Though there are many training methods used, I prefer those employing “positive reinforcement”. With positive reinforcement, you reward the dog for doing something right. This increases the likelihood of his doing it again. As much as possible, you simply ignore behavior that is undesirable.
Remember that your dog does not understand English until you teach him. They can learn to understand single words or short phrases, but they must be taught what it is that you expect from them.
Punishing a dog for doing something undesirable rarely has the effect you want. In fact, the dog rarely understands just what he is being punished for, and it can often lead to aggression.
A good example to use here is housebreaking. If you come home to find the dog has soiled the living room carpet and you punish him, he learns that your coming home equals punishment. He won’t understand that it is because he went to the bathroom in the house.
If you catch him in the act and yell at him, he will probably think you mean the living room isn’t a good place to relieve himself. Next time he’ll try the kitchen instead. On the other hand, if you reward him for going to the bathroom outside, he understands immediately that he did a good thing. It got good results (praise, a treat, a pat on the head), so he is very likely to do it again.
Positive reinforcement techniques work very quickly. As I said earlier, dogs love to please. They will try very hard to do that which pleases you, and even harder if that pleasure results in a cookie or a walk for them!
Negative reinforcement training methods, or punishment-based training have a number of drawbacks. While they may work for teaching a dog what not to do, it is very difficult to use punishment or force to teach him to do something. And using force on an aggressive dog can lead to bites and more aggression.
A submissive dog may be so intimidated by the method that she just gives up, “submits” or tries every trick in the book to distract you from your goal.

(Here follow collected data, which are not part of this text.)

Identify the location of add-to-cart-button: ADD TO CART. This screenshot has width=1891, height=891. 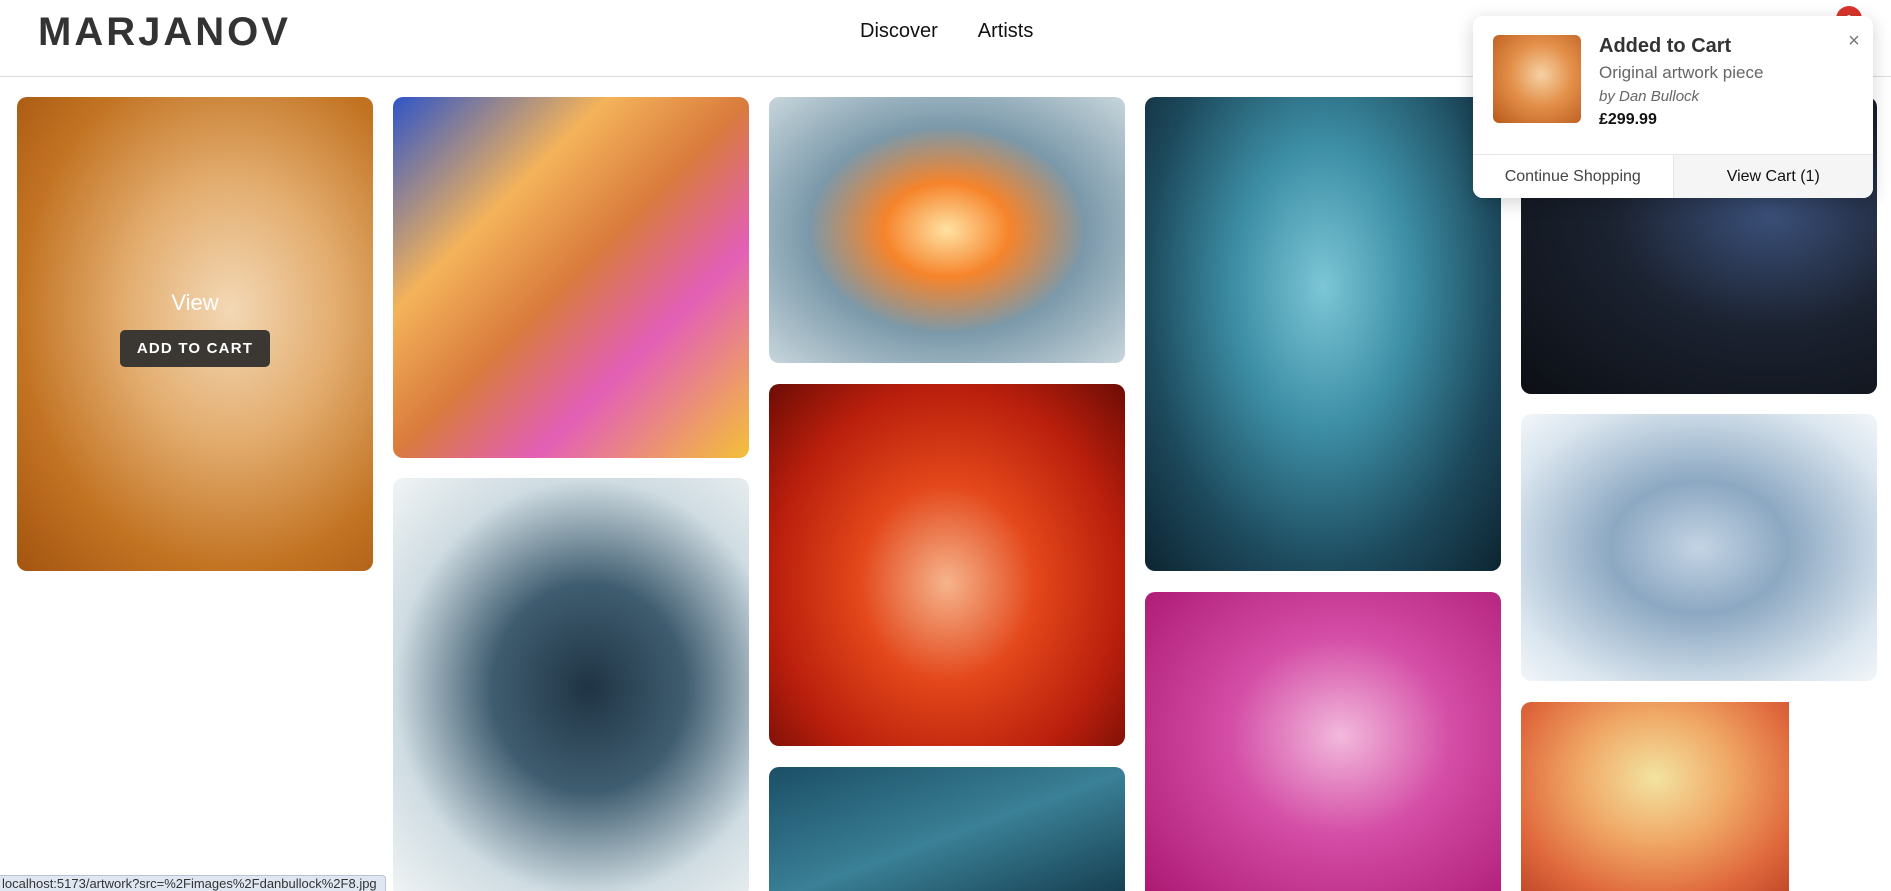
(195, 348).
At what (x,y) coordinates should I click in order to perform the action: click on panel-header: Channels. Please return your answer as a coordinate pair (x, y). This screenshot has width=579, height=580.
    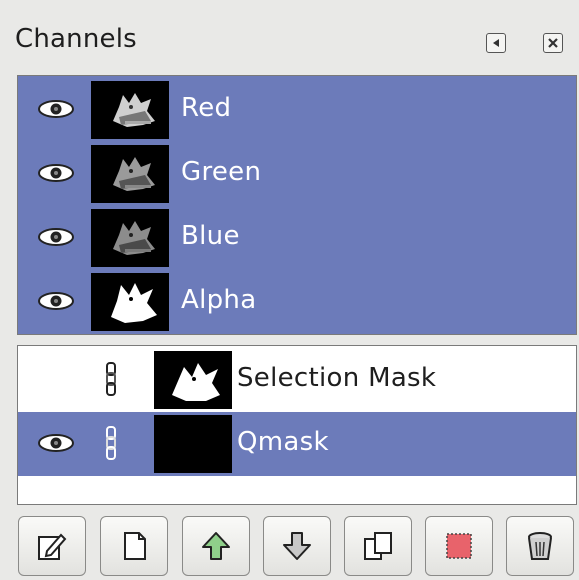
    Looking at the image, I should click on (290, 41).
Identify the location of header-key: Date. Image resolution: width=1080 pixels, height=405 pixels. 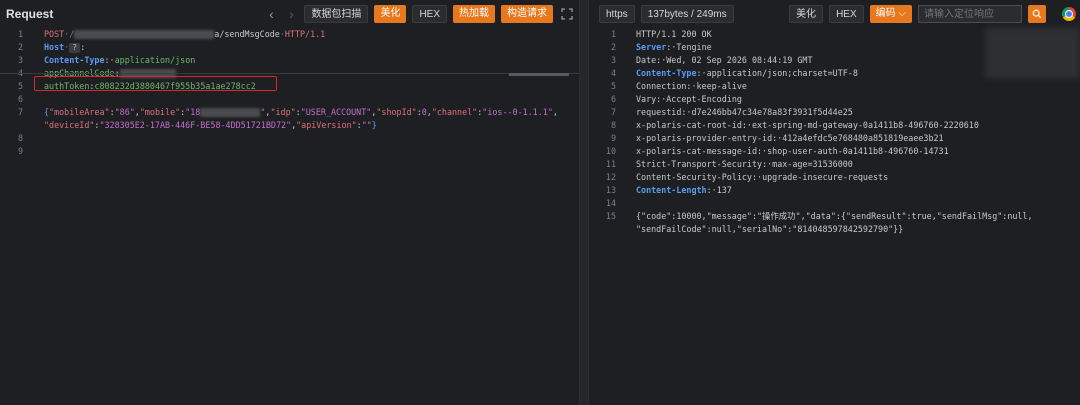
(646, 60).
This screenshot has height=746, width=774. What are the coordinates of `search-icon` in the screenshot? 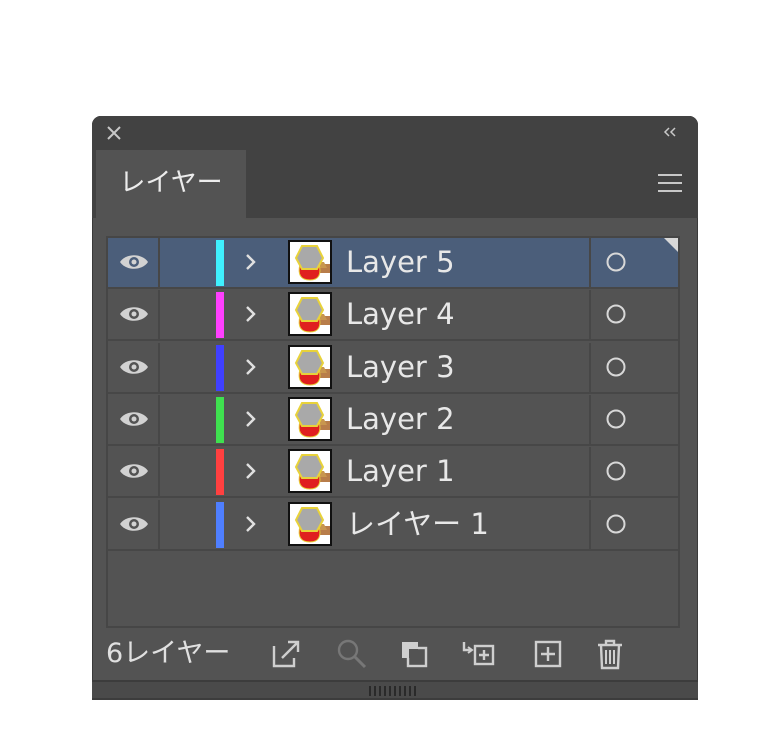 It's located at (352, 654).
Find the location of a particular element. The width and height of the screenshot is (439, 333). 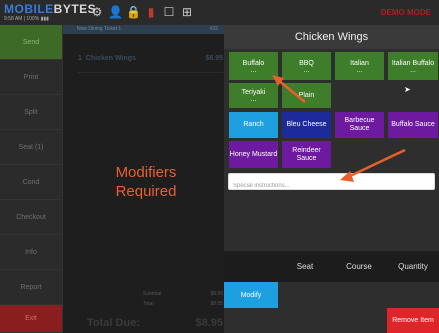

modifier-label: Bleu Cheese is located at coordinates (306, 124).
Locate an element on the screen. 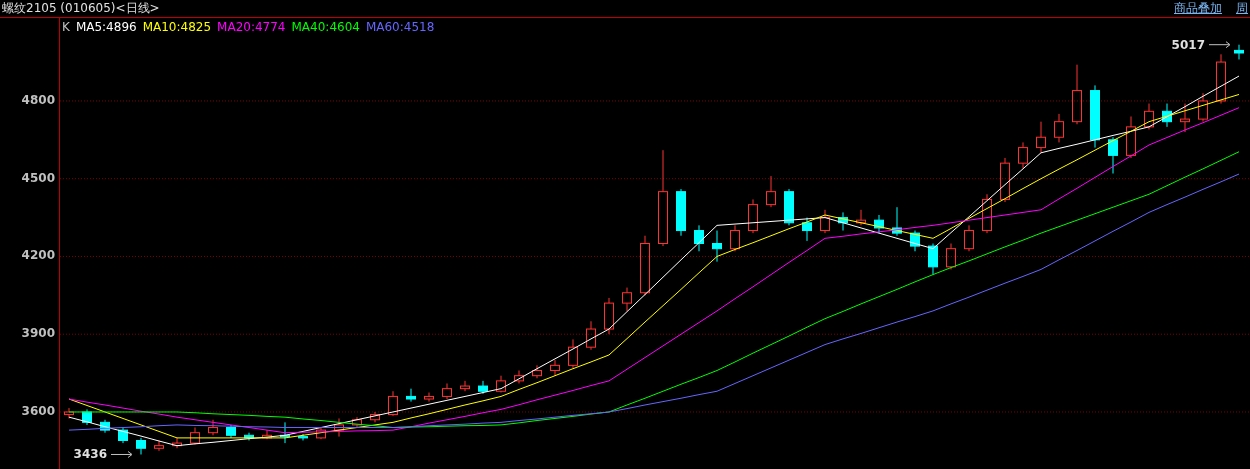 This screenshot has width=1250, height=469. legend-label: MA20:4774 is located at coordinates (252, 27).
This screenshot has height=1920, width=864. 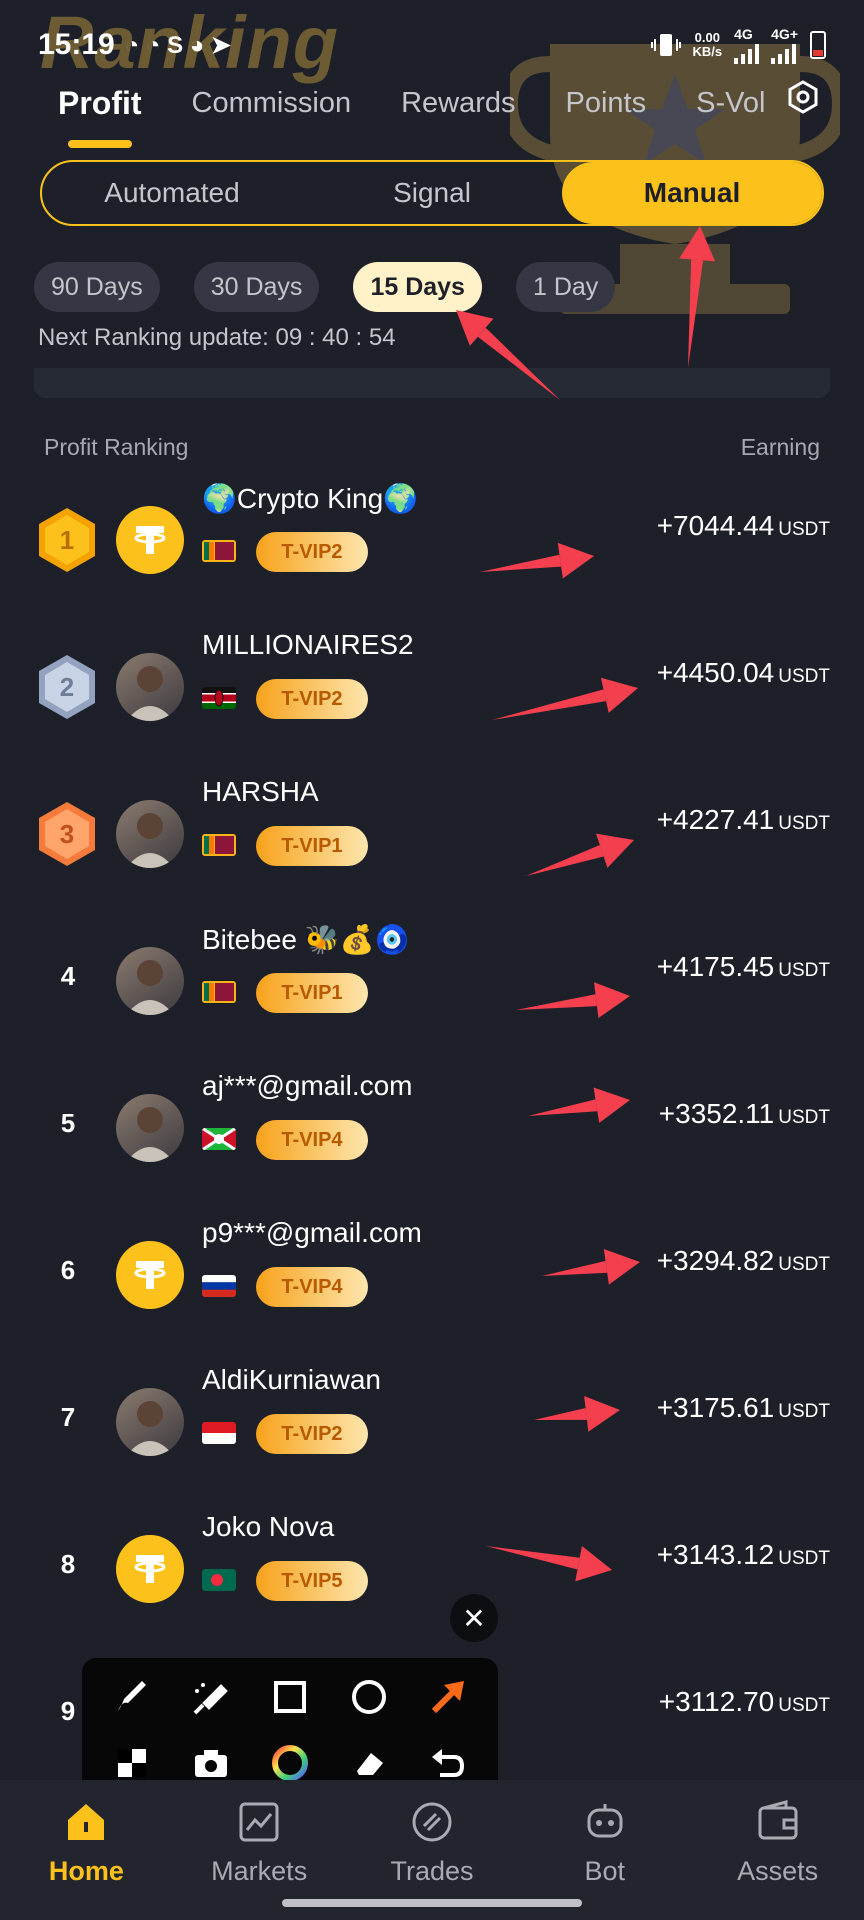 What do you see at coordinates (272, 104) in the screenshot?
I see `tab-commission: Commission` at bounding box center [272, 104].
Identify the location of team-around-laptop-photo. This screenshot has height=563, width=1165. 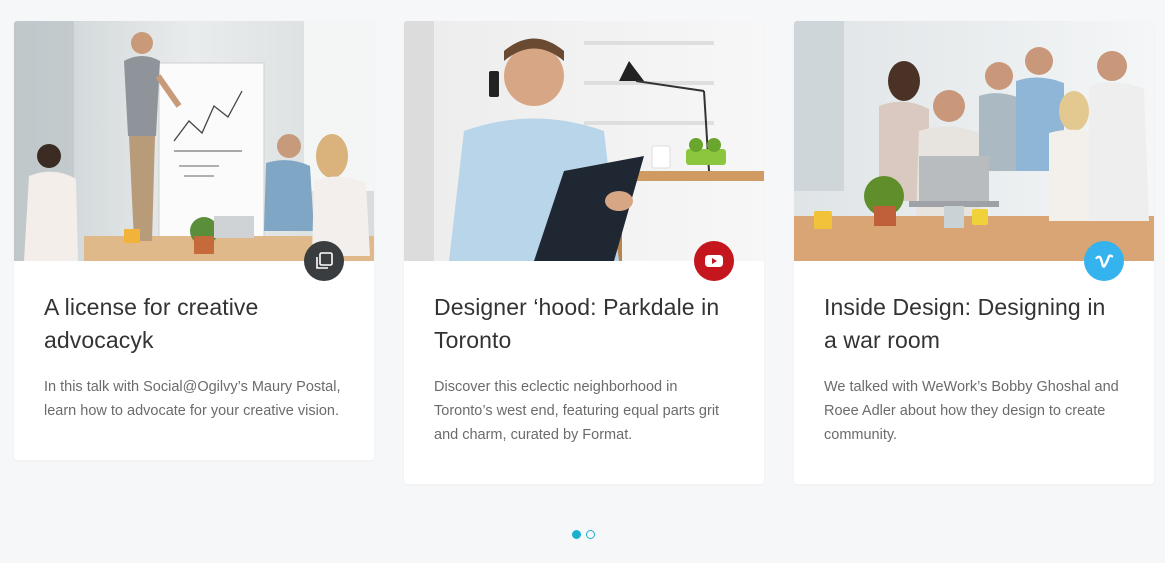
(974, 141).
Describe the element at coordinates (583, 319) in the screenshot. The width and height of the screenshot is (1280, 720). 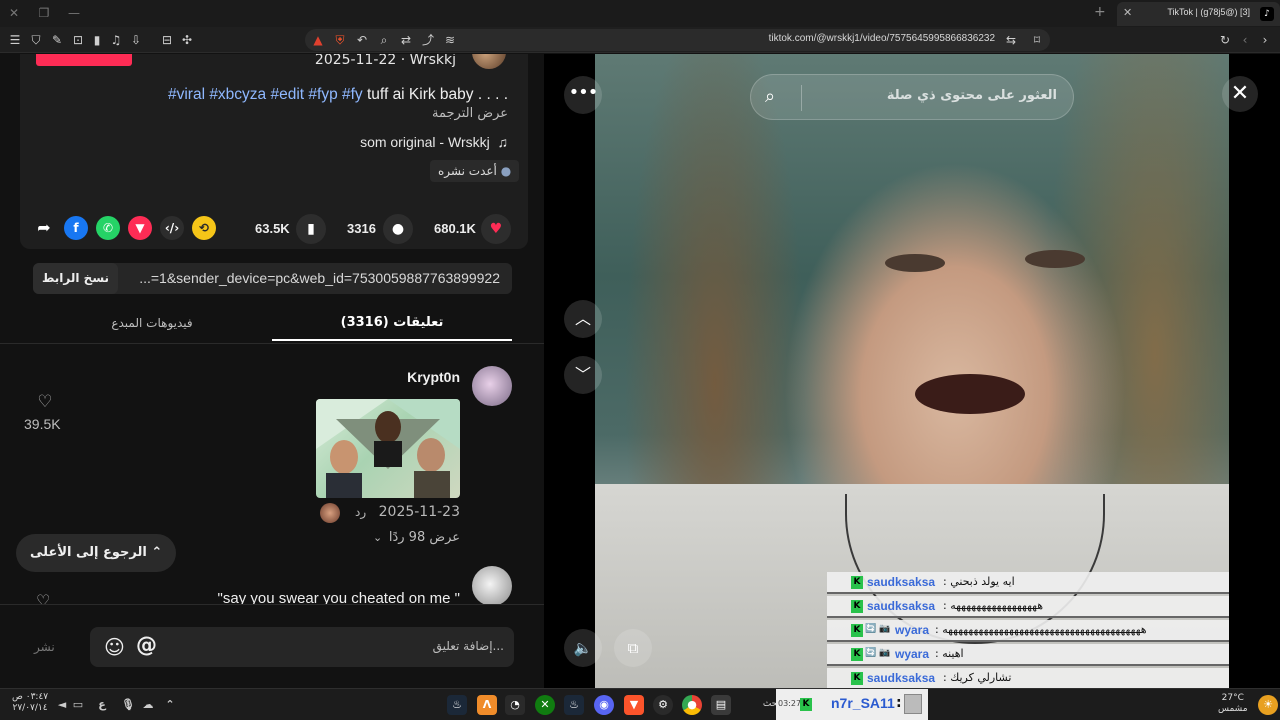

One very popular positive training technique is called “clicker training”. It was developed by Karen Pryor, a dolphin trainer, and uses the theory of “operant conditioning”.
There are currently many books and videotapes available on the subject. Some local dog trainers use this method in their classes.
Home Schooling or Professional Classes?
While an obedience class is not necessary, it gives you the opportunity to socialize your dog at the same time. This is especially important when the dog is still a puppy. Socialization is every bit as important as training if you intend for your dog to ever come in contact with other humans or animals.
Training in a class environment also provides the necessary distractions to “proof” the behavior; that is to be sure your dog will provide the desired behavior in all situations. If you only ask your dog to sit when you are at the kitchen table for example, he may not understand that the word means the same thing when you are outside.
If your dog has just discovered a squirrel or the neighbor’s cat, you need to know that he will obey your command to sit or “leave it” as easily as if you two were alone in the house.
Goals of Training
Your dog doesn’t have to be a Lassie or Rin Tin Tin, nor does she need to perform tricks for company or get you a beer from the refrigerator (not that it wouldn’t be nice if she could!). She should though, know enough to keep her safe from harm. To protect others she should be trained well enough so as to be under your control at all times. And he should be well enough behaved so as not to be a nuisance to those who may not be as accepting of doggie antics as you are.
Time spent training is time well spent. With positive training techniques you build a bond based on mutual trust. And you may be amazed at how well you and your dog will learn to communicate.